In the meantime, however, this break in the action could shift the spotlight onto another case, currently playing out in Boston. This involves homeowners suing B of A for fraudulently rejecting applications for loan modifications under the Home Affordable Modification Program, and testimony from former employees is making the bank look very bad indeed. This sort of negative press could hamper B of A's efforts to get back into the mortgage game, and once investors digest this, things could go south for the big guy very quickly -- perhaps even later today.

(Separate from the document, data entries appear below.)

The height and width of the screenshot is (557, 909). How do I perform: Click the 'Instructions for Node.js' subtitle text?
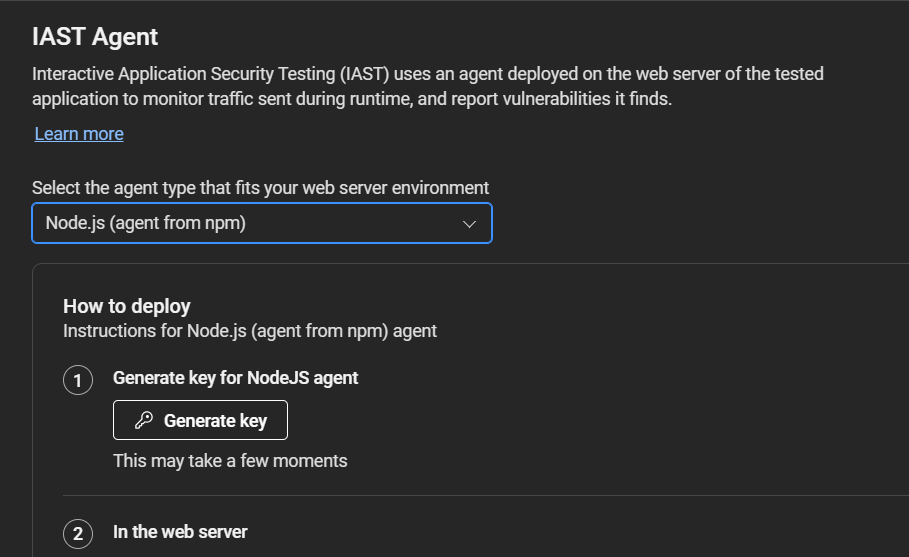click(250, 330)
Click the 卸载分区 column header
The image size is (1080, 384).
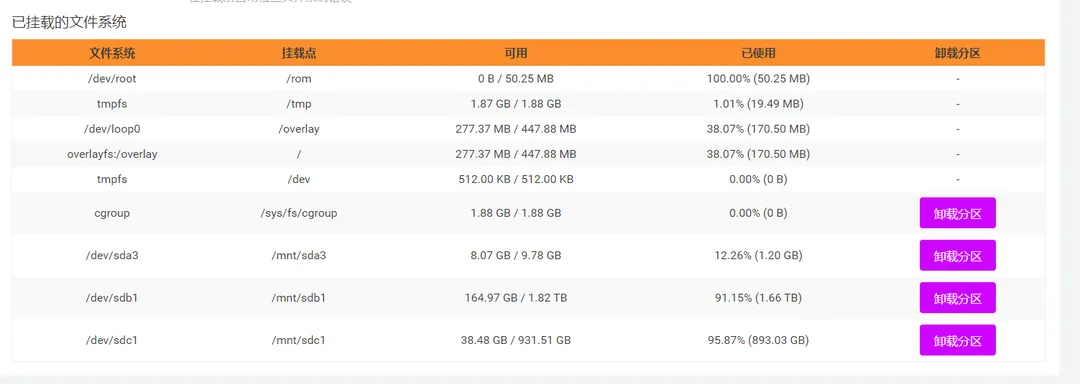click(957, 53)
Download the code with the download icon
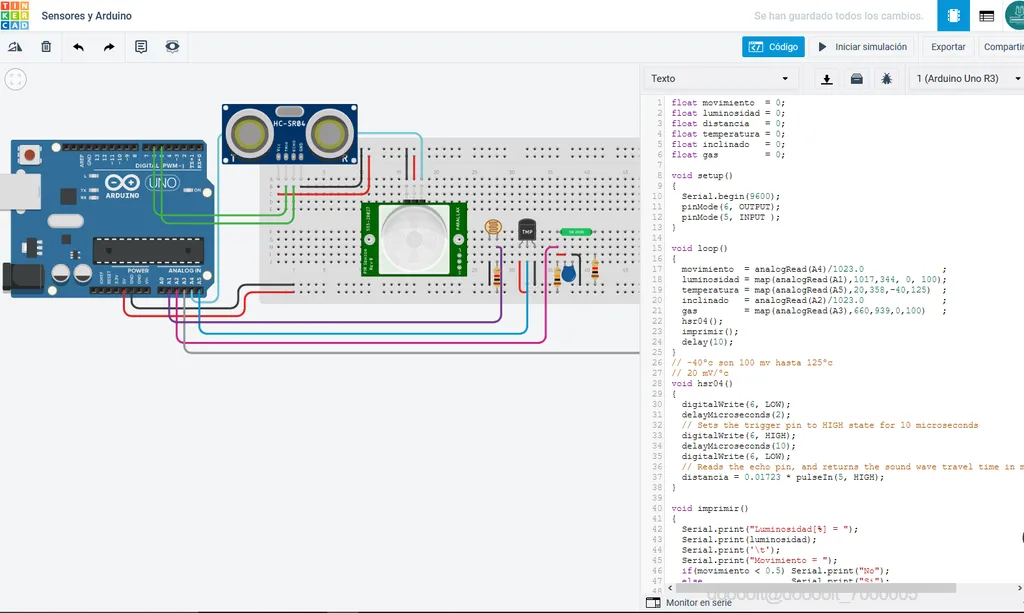The height and width of the screenshot is (613, 1024). tap(827, 79)
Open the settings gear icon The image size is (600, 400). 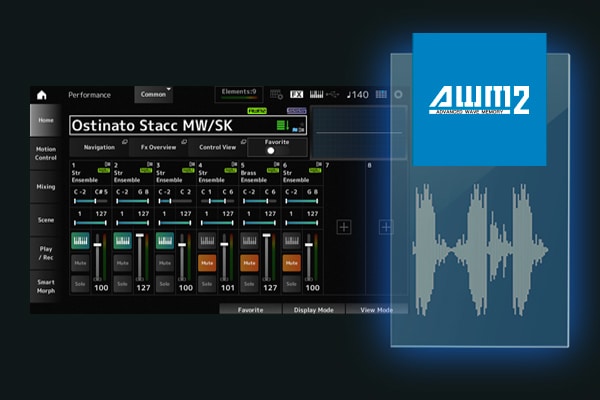pos(398,95)
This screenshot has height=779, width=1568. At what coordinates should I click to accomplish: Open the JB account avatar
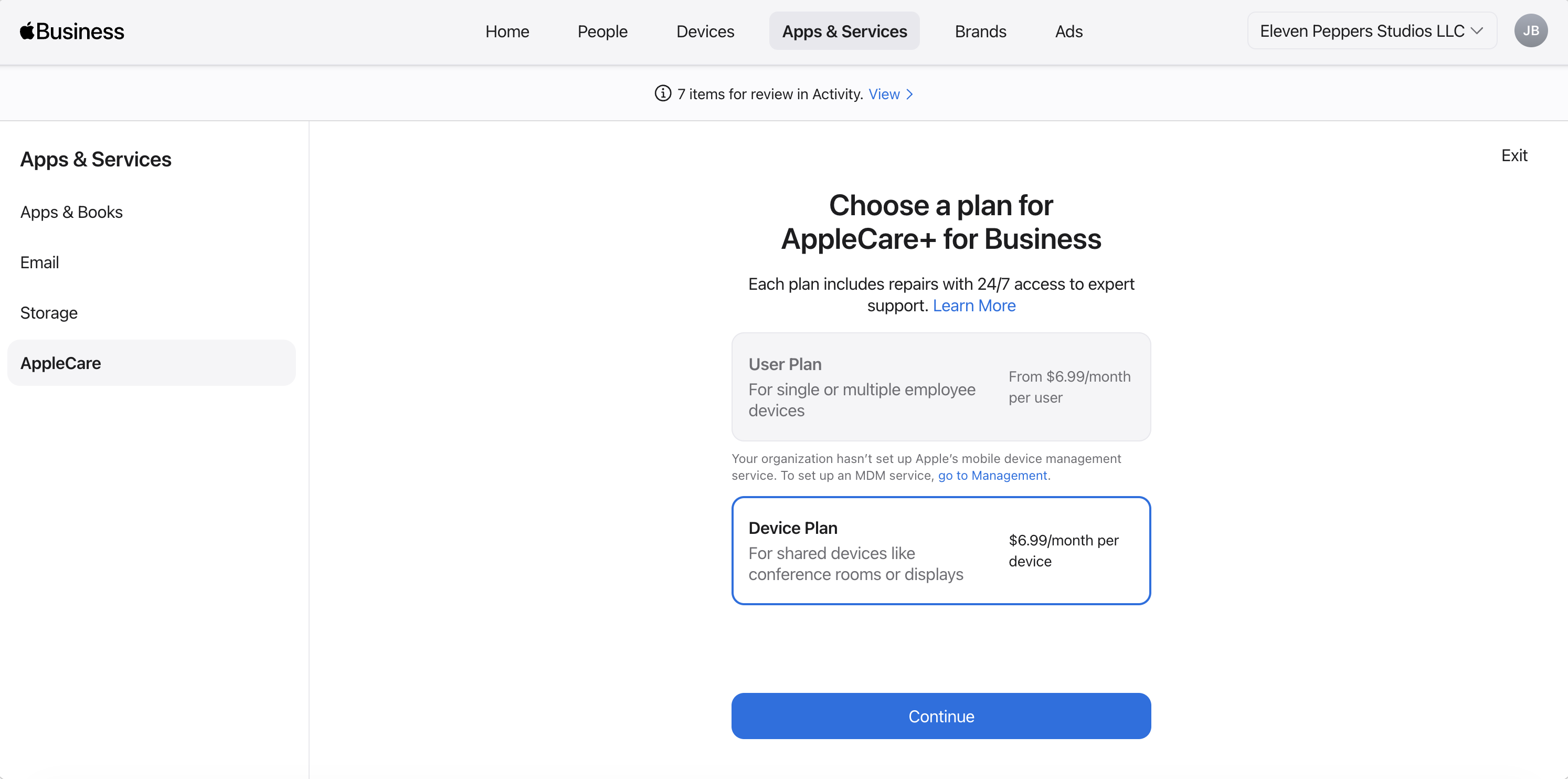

Fool contributor Amanda Alix has no position in any stocks mentioned. The Motley Fool recommends Bank of America and Wells Fargo. The Motley Fool owns shares of Bank of America, Citigroup, JPMorgan Chase, and Wells Fargo. Try any of our Foolish newsletter services free for 30 days. We Fools may not all hold the same opinions, but we all believe that considering a diverse range of insights makes us better investors. The Motley Fool has a disclosure policy.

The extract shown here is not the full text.